The advances in polymer TE materials described above have been groundbreaking but limited in scope; indeed, this field is still in its infancy. Materials with improved TE properties could be produced by synthesizing novel conducting polymers with high Seebeck coefficients that could then be used to prepare polymer–inorganic TE composites. In this study, PMTDPABQ was successfully synthesized because of its ease of preparation, small band gap, and potentially high Seebeck coefficient.¹⁹ After PMTDPABQ was prepared, it was treated with HCl and ammonia. Graphite (G) was blended with acidized (Ac) PMTDPABQ and ammoniated (Am) PMTDPABQ by mechanical ball milling and cold pressing due to graphite's high conductivity, unique physical and chemical properties.¹⁷ At the same time, G possesses a large surface area and can form strong interactions with polymer materials. Compared with other fillers, such as carbon nanotubes (CNTs), G may be expected to disperse easily in polymeric matrices. It is well known that interfacial interaction and dispersion are the key factors in evaluating polymer-based composites.²⁰ The effect of the G content on the TE properties of Ac PMTDPABQ/G and Am PMTDPABQ/G composites was investigated in detail. Polythiophene (PTh)/G composites were also prepared for comparison.

2. Experimental section

2.1 Materials

Graphite with particle sizes in the 30 to 50 μm range, as measured by a laser particle size analyzer (Ls603), was obtained from commercial sources. Thiophene monomer, 3-methylthiophene and p-chloranil were purchased from Aladdin, Ltd. Anhydrous iron(III) chloride (CP) was obtained from Sinopharm Chemical Reagent Co. Ltd., and anhydrous chloroform (AR) was purchased from Shanghai Shenxiang Chemical Reagent Co. Ltd. Anhydrous chloroform and tetrahydrofuran (THF) (Aldrich) were dried overnight using 4 Å molecular sieves. Anhydrous 1,4-dioxane (Aldrich), 4-diphenylaminobenzaldehyde (Chemical Dynamics), 96% sulfuric acid (AR), hydrochloric acid (AR), ammonia (AR) and methanol (AR) were purchased from Guangzhou Donghong Chemical Reagent Co., Ltd. Ultrapure-grade nitrogen gas (air products) was used as received. All other reactive agents were used without further purification.

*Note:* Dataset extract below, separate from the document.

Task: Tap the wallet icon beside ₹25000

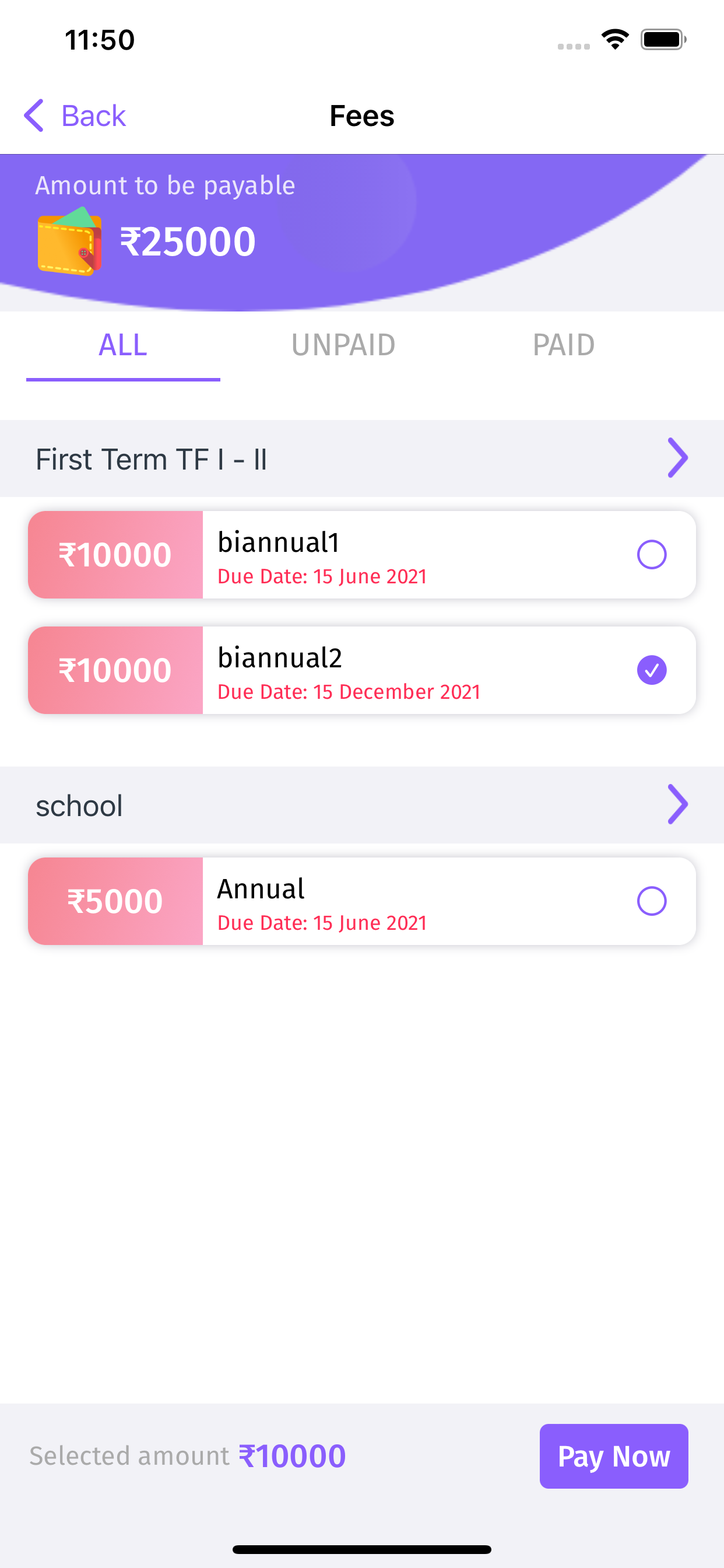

2.2 Preparation of PMTDPABQ

2.2.1 Preparation of poly[(3-methylthiophene-2,5-diyl)(4-diphenylaminophenyl methane)] (PMTDPAB). 3-Methylthiophene (2.45 g, 25 mmol), 4-diphenylaminobenzaldehyde (7.51 g, 28 mmol), 50 mL of p-dioxane, and 0.8 mL (15 mmol) of 96% sulfuric acid were added to a 250 mL, three-neck, round-bottom flask fitted with a condenser and a gas inlet and outlet. The polymerization reaction was carried out with stirring under a nitrogen atmosphere. The temperature was maintained at 85 °C for 28 h using an oil bath. A navy-blue product was precipitated by adding 500 mL of methanol dissolved in THF. The product was re-precipitated in methanol, recovered, and dried in a vacuum oven at 50 °C for 12 h.

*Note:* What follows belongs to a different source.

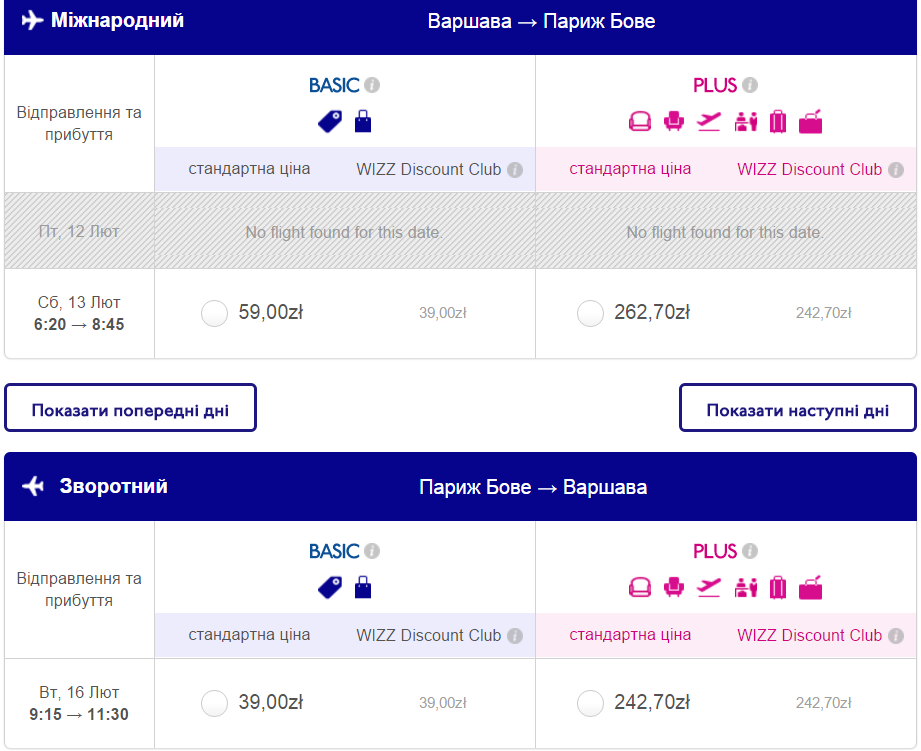Select outbound BASIC fare 59,00zł radio
The height and width of the screenshot is (751, 921).
pos(215,313)

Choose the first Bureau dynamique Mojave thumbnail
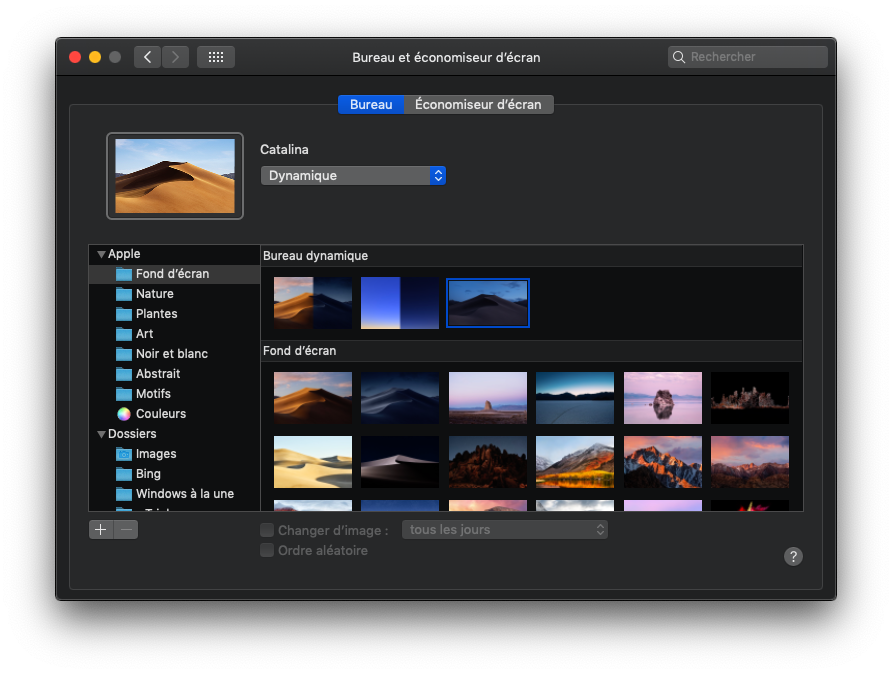(313, 303)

¹H NMR (CDCl₃, δ, ppm, SiMe₄ as reference): 1.64–2.07 (s, 6H, 2(CH₃)), 5.74 (s, 2H, C(R)H), 7.01–7.32 (m, 28H, phenyl), 7.67 (d, J = 11 Hz, 2H, thiophene).

2.2.2 Preparation of PMTDPABQ. The reaction mixture was composed of 1.55 g of PMTDPAB, 1.08 g of p-chloranil, and 40 mL of anhydrous THF. The reaction was maintained at 50 °C for 8 h. The dark-blue reaction solution was poured into 100 mL of methanol while stirring, and the precipitate was recovered, filtered through a Büchner funnel, and then dissolved in chloroform. The filtrate was dried in an oven at 70 °C for 24 h.

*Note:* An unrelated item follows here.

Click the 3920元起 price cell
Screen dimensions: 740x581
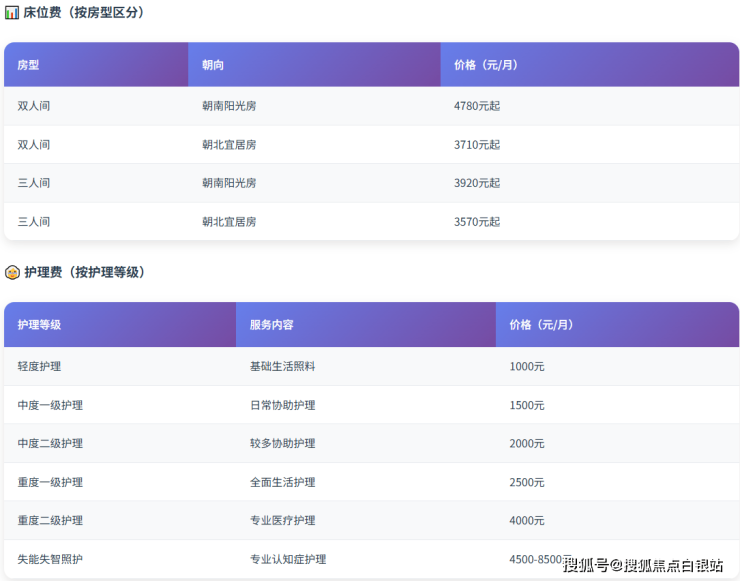477,183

¹H NMR (CDCl₃, δ, ppm, SiMe₄ as reference): 1.59–2.08 (s, 6H, 2(CH₃)), 6.61–7.63 (m, 28H, phenyl), 7.64 (d, J = 5.5 Hz, 2H, thiophene).

2.2.3 Preparation of Ac and Am PMTDPABQ. The resulting mass of PMTDPABQ was divided into two batches of 1.20 g each and then soaked in 2 M aqueous ammonia and 2 M HCl, respectively, for 8 h. The products were washed with deionized water and then dried in a vacuum oven at 60 °C.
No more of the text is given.